Инцидент в Ульме еще раз насторожил его и заставил потерять много времени в Мюнхене, для того чтобы, используя возможности сравнительно большого города, оторваться от сыщиков наружного наблюдения, перед тем как покинуть Германию и попасть в Швейцарию.

В эту страну он отправился только затем, чтобы въезжать в Италию с нейтральной территории и еще раз проверить перед прибытием на место встречи, не ведут ли его немцы и в соседнем государстве. Примеры подобному бывали. На этот случай у Соколова были четко разработанные инструкции, которые категорически запрещали дальнейшее движение к месту встречи и требовали немедленного переезда в ближайшую союзную страну — в данном случае во Францию. Но кажется, все обстояло благополучно.

На всякий случай он несколько раз тщательно проверился в Берне и Люцерне и только после этого взял билет до Рима, намереваясь сойти во Флоренции.

Теперь он находился в одиночестве в своем купе. Его до краев наполняла глубина ощущений, воспоминаний, ожиданий. Он испытывал восторг, зажигающийся от всякого пустяка — от первой итальянской надписи, от первого звука итальянской речи, которую любил и знал в совершенстве…

Наконец в вагон вошли итальянские таможенные служители, вечно рыщущие в поисках контрабанды. Они мгновенно успокоились при виде коробки сигар, которую Соколов предназначил им под видом угощения.

На станциях появились пограничные названия — Беллинцона, Лугано, Кьяссо, Комо. Грязные станционные буфеты, длинные фьяски с вином, скверный кофе в толстых фарфоровых чашках, твердый крученый хлеб — все было свидетельством прибытия в милые сердцу края.

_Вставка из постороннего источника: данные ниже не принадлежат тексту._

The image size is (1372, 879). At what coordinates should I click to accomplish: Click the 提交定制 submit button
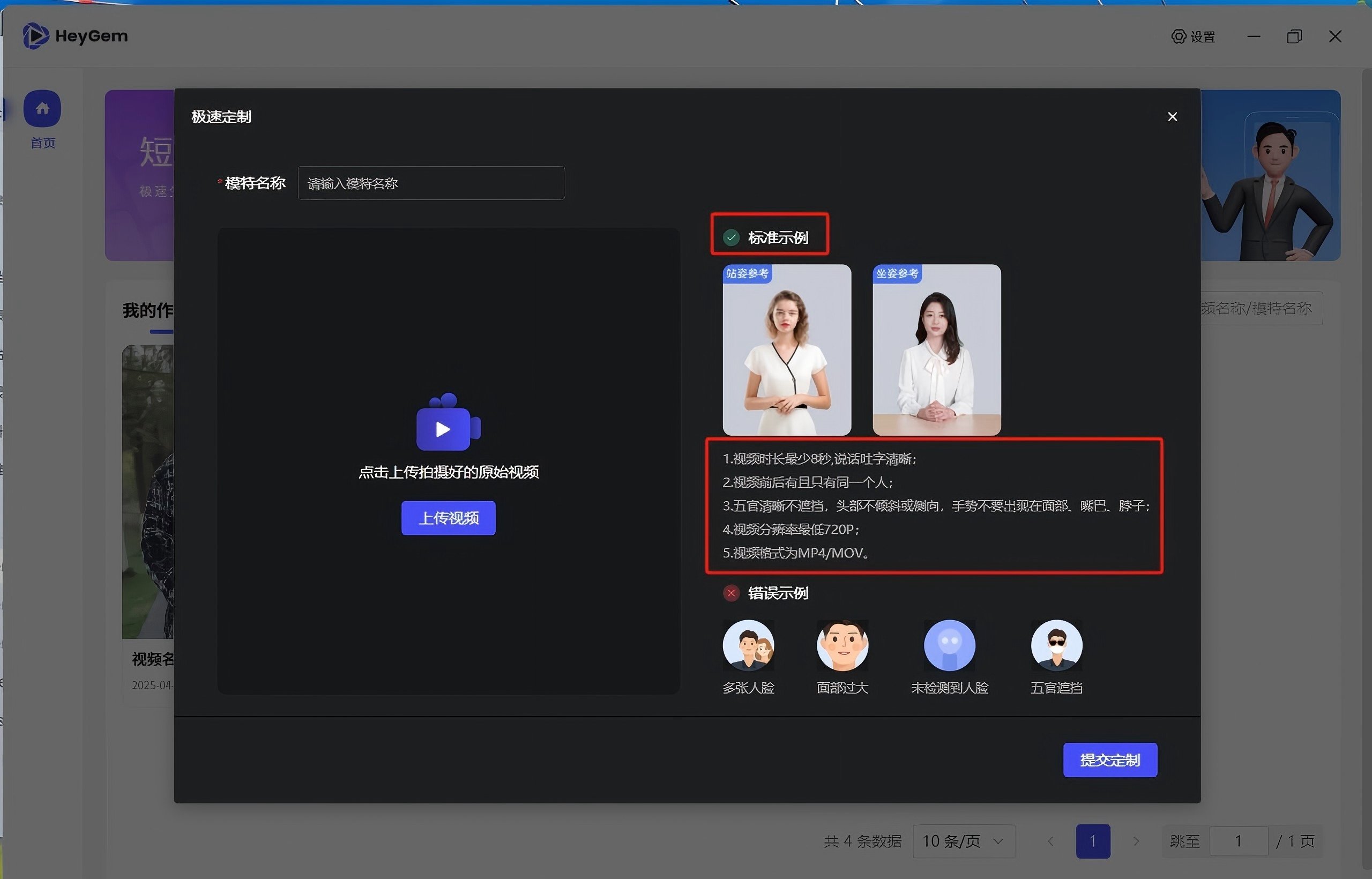1109,759
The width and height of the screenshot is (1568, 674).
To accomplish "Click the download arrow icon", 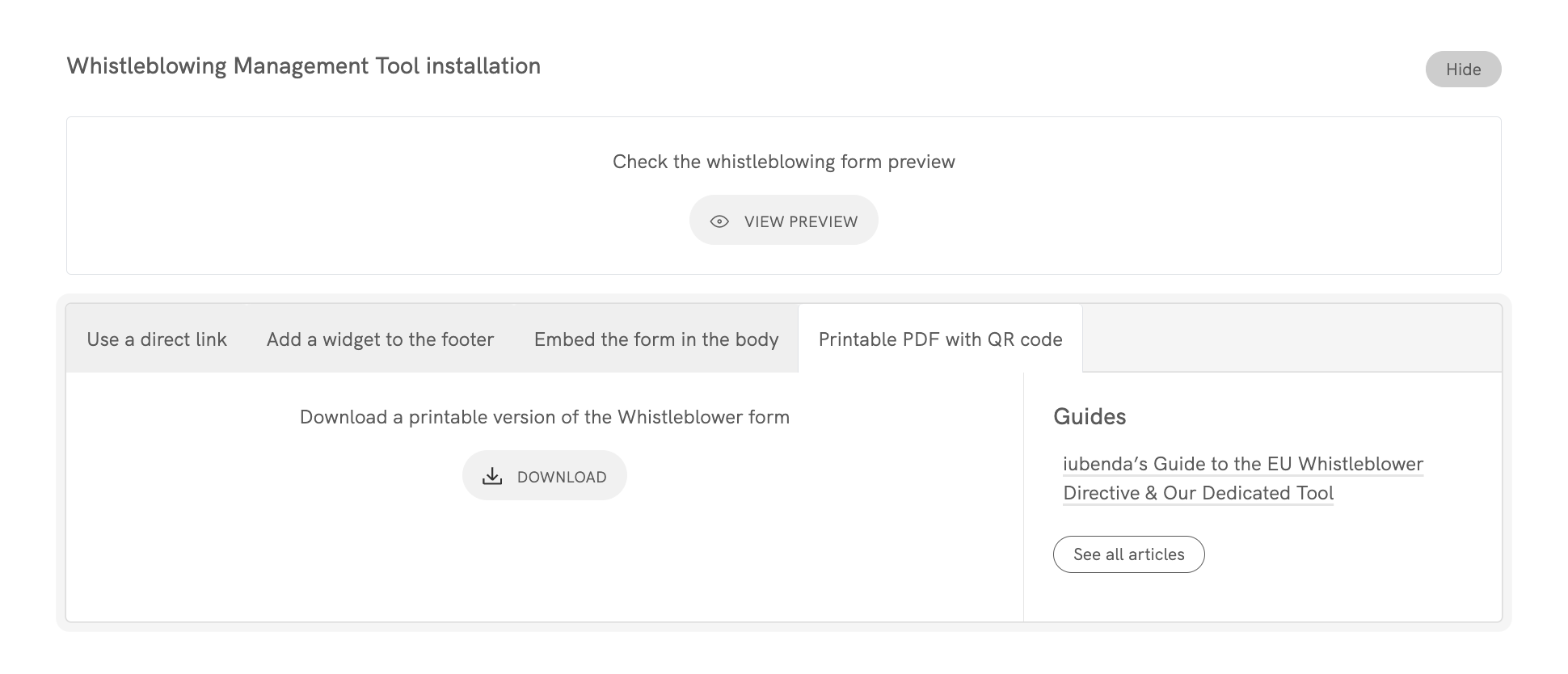I will [x=492, y=476].
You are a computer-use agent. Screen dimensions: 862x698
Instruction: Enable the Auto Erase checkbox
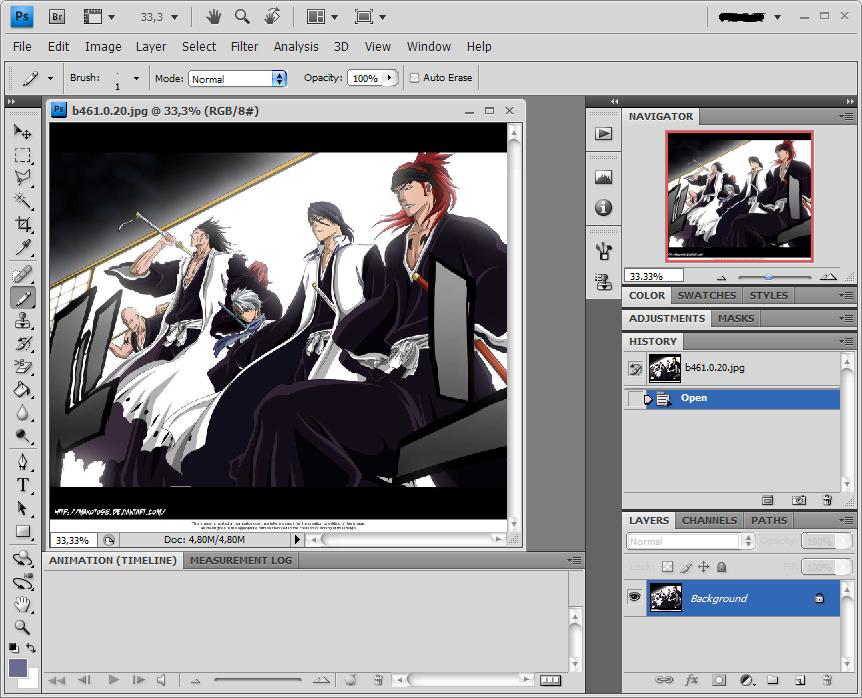click(415, 78)
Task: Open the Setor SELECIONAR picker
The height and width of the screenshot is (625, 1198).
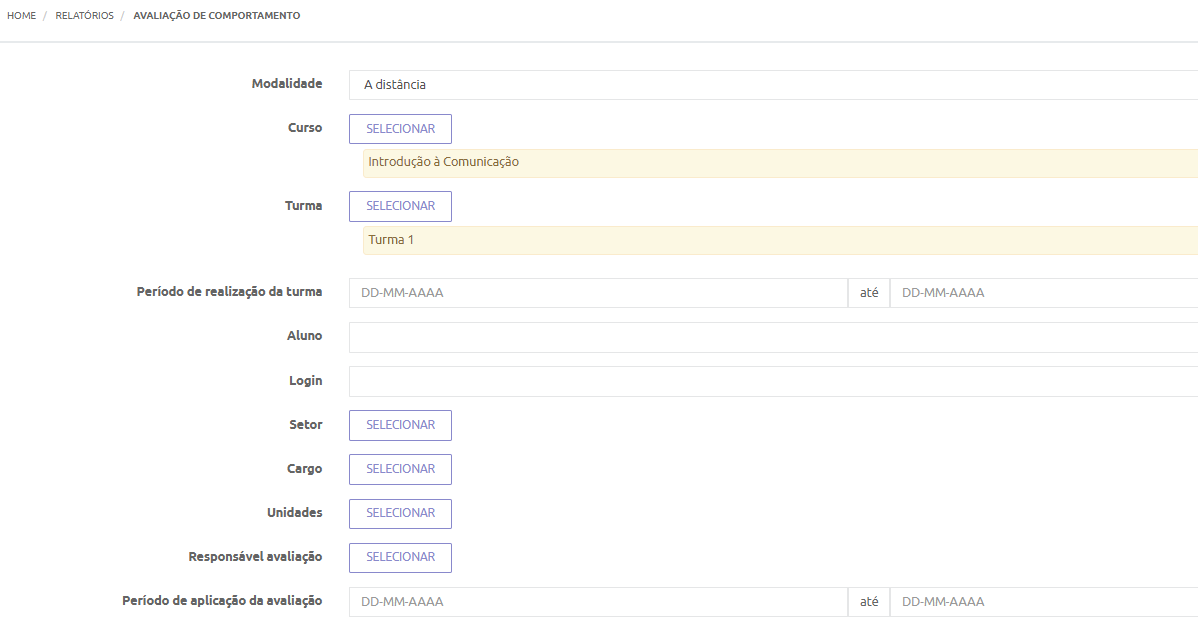Action: click(x=400, y=425)
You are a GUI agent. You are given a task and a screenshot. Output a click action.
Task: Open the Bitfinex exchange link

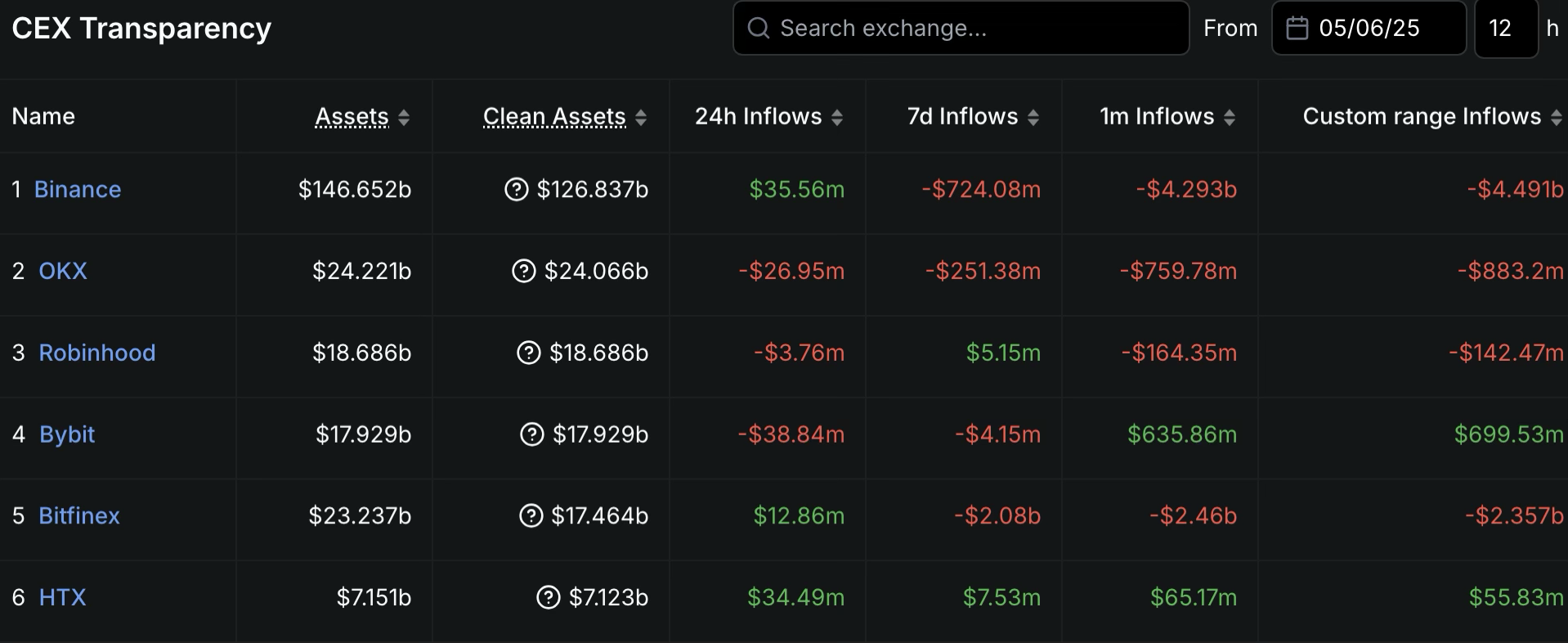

Поезд мчал над пропастями по дерзким и узким мостам, незаметным из вагона. Казалось, он летит прямо по воздуху, а потом словно вонзается в черные норы туннелей. На северных склонах гор синели стрельчатые ели, уже присыпанные кое-где снегом, шумели громкие даже через стук колес водопады. Там, на германской и швейцарской сторонах Альп, холодно, хмуро, сурово…

Вся тамошняя природа живо напоминала Соколову гранитные скалы и мшистые ели карельских окрестностей Петербурга. Одновременно с воспоминаниями о Северной Пальмире в памяти неожиданно возникла головка девушки с пепельными волосами, аплодировавшей ему в Михайловском манеже во время конкур-иппика. Он корил себя за то, что, упоенный победой, не пошел тогда на трибуны. Пусть они незнакомы, пусть условности общества не позволили бы ему сразу заговорить с ней, сесть подле нее, проводить до дому, по почему он пренебрег возможностью разыскать в пестрой толпе существо, которое смотрело на него в тот день с несказанным участием.